Dubai trouble rattles Asian markets, building and banking shares plunge
News that Dubai's government-owned investment company, Dubai World, was asking to delay paying back $60 billion in debt, triggered a wave of heavy losses for banks and other companies with investments in the region. Dubai has been on a massive spending spree, investing in construction and development that has transformed this desert locale into a financial and tourism center. Recent additions to the landscape include the gravity-defying Burj Dubai, intended to be the tallest building in world and slated to be completed this January, and a mall with an indoor ski resort.
Japanese building companies involved with the region's development suffered massive losses as investors worried that construction projects would halt and payments could be deferred. Two companies that had won contracts to construct the Dubai rail system were among the worst hit Japanese stocks, despite their claim that they have no exposure to Dubai World. Obayashi Corp. (OBYCF) plunged 8.7% and Kajima Corp. (KAJMF) lost a whopping 14.3%.
Meanwhile, Japan's Taisei Corp. (TISCF), which was contracted to build the underwater tunnel connecting the manmade, palm-shaped island of Palm Jumeirah with the mainland, tumbled 7.1%. and Shimizu Corp., a building company contracted to build luxury homes in Palm Jumierah fell 4%. Both firms were contracted by Dubai property company Nakheel Properties, an arm of Duabai World that's in charge of developing Palm Jumeirah. Nakheel has proclaimed the development the eighth wonder of the world.

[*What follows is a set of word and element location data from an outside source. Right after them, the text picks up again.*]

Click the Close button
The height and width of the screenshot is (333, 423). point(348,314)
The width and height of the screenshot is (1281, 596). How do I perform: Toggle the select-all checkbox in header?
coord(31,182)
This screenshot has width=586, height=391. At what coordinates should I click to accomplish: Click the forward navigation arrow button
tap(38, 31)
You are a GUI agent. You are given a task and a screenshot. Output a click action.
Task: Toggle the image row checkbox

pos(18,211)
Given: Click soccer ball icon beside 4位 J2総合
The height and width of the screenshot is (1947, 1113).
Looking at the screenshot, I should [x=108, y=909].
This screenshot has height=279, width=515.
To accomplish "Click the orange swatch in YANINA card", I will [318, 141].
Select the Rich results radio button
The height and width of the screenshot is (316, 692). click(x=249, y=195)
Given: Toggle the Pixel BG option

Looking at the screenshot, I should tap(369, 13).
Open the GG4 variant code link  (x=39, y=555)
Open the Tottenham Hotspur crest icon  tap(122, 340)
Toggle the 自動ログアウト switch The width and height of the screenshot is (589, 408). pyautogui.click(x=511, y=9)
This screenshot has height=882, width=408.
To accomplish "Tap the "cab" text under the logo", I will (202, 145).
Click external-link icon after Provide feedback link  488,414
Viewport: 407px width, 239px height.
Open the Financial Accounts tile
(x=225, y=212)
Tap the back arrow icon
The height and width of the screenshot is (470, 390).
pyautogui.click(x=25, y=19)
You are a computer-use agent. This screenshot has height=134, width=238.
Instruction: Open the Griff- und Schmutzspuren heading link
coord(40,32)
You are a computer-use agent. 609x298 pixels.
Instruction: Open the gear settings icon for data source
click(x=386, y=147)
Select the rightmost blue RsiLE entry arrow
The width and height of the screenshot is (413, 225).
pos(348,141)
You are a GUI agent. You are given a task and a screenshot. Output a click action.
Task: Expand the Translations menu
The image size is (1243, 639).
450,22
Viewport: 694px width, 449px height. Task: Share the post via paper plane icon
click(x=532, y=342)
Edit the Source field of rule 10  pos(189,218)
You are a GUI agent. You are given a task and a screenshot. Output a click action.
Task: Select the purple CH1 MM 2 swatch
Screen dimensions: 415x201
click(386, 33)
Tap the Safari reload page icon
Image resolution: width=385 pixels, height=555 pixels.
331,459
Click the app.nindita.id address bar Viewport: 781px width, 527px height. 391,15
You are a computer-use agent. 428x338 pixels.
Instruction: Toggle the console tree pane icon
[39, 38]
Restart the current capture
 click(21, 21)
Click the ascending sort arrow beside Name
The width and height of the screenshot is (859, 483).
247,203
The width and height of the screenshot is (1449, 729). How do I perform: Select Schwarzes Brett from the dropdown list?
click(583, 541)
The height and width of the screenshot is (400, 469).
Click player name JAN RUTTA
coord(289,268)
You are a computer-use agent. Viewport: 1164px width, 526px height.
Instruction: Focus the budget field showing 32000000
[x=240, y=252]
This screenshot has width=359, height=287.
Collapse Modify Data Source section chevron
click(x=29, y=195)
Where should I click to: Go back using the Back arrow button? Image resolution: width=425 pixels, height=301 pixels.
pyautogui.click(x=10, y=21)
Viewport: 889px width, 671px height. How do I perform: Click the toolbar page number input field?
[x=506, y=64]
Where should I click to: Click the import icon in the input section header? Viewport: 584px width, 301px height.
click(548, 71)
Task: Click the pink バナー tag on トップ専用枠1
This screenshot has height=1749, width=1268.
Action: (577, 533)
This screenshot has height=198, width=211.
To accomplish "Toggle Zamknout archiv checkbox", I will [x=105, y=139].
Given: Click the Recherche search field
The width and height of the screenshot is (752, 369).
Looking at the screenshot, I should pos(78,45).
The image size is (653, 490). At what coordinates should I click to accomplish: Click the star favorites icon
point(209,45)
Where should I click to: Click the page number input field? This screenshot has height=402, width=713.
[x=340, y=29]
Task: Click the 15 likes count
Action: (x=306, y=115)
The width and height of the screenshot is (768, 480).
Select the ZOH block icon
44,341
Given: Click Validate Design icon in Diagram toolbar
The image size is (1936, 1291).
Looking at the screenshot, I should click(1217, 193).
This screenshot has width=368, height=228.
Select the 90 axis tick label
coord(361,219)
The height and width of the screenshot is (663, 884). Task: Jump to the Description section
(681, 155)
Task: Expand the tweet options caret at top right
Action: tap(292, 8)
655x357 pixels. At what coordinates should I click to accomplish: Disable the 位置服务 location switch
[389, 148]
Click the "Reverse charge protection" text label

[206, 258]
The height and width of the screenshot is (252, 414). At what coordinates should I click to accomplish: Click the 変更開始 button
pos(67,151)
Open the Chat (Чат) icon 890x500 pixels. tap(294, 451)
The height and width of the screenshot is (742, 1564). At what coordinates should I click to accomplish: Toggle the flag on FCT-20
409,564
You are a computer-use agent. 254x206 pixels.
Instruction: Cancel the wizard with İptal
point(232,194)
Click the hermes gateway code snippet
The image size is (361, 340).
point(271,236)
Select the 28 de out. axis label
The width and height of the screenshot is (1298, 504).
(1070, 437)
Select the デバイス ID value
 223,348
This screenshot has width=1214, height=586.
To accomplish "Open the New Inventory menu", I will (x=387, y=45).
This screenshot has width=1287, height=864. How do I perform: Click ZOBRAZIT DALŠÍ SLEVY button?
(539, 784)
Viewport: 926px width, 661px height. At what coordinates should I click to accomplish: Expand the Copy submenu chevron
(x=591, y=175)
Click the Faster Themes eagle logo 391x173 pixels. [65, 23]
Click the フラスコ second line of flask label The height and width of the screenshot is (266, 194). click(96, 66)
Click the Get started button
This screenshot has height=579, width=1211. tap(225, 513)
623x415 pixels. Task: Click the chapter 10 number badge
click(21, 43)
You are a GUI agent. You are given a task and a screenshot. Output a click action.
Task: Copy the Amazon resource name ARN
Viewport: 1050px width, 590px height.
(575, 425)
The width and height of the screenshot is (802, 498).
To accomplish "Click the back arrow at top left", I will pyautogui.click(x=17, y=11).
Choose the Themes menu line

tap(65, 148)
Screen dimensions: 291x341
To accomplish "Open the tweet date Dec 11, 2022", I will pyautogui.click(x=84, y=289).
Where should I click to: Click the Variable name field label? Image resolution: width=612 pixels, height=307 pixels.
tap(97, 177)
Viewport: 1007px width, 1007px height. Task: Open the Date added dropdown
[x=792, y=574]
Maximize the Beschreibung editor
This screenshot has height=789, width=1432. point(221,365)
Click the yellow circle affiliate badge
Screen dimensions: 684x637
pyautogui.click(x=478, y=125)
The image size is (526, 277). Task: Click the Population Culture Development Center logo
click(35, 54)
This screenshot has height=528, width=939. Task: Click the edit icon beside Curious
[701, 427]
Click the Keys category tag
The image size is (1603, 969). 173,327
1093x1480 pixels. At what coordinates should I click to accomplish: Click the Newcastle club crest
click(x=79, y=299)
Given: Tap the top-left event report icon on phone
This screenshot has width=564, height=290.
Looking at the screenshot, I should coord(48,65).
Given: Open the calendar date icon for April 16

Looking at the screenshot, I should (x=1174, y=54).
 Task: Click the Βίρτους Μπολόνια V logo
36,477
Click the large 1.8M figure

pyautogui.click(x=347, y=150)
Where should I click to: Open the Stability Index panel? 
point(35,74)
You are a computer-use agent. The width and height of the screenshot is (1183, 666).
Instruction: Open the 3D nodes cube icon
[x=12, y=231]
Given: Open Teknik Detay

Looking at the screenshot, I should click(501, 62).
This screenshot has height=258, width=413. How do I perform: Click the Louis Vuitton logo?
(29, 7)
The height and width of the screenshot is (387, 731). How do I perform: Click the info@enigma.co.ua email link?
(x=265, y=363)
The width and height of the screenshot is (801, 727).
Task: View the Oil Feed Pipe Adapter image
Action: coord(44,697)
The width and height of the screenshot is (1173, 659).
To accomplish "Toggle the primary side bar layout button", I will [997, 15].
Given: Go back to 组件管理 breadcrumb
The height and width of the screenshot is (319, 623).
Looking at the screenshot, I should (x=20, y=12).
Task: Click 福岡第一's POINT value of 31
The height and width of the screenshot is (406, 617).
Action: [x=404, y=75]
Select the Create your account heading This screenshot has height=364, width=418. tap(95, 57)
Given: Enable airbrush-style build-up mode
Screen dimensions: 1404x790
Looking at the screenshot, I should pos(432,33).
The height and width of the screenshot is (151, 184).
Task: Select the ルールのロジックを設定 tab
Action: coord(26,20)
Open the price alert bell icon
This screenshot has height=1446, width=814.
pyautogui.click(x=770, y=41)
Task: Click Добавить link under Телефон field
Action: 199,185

Japanese banks that had lent heavily to the Dubai government in recent years suffered huge losses today. Mizuho Financial (MFG) plunged 3.3%, Sumitomo Mitsui (SMFJY) fell 3.7% and Mitsubishi UFJ (MTU) shed 2.2%.
To add to the banking woes, the sinking price of oil drove Hong Kong-listed shares of China's offshore oil giant Cnooc (CEO) down 5.3% and PetroChina (PTR) down 5%. Meanwhile in China, falling commodity prices sent Jiangxi Copper (JIXAY) plunging 8.7% and Aluminum Corp. of China (ACH) down 4.3%.
Damage from the Dubai debacle extended to the Hong Kong market where HSBC (HBC), a Dubai World lender, sank 7.6% and Standard Chartered (SCBFF), also a creditor, plunged 8.6%. Shares in Chinese banks, already under pressure from Chinese regulators demanding they hold adequate amounts of cash, slid even further. Industrial & Commercial Bank of China (ICDBF) dropped 5.3% and Bank of China (BACHY) slumped 5.1%.
Just as the global economy seemed to be on the mend, fears of a massive default like this could deliver even more financial pain.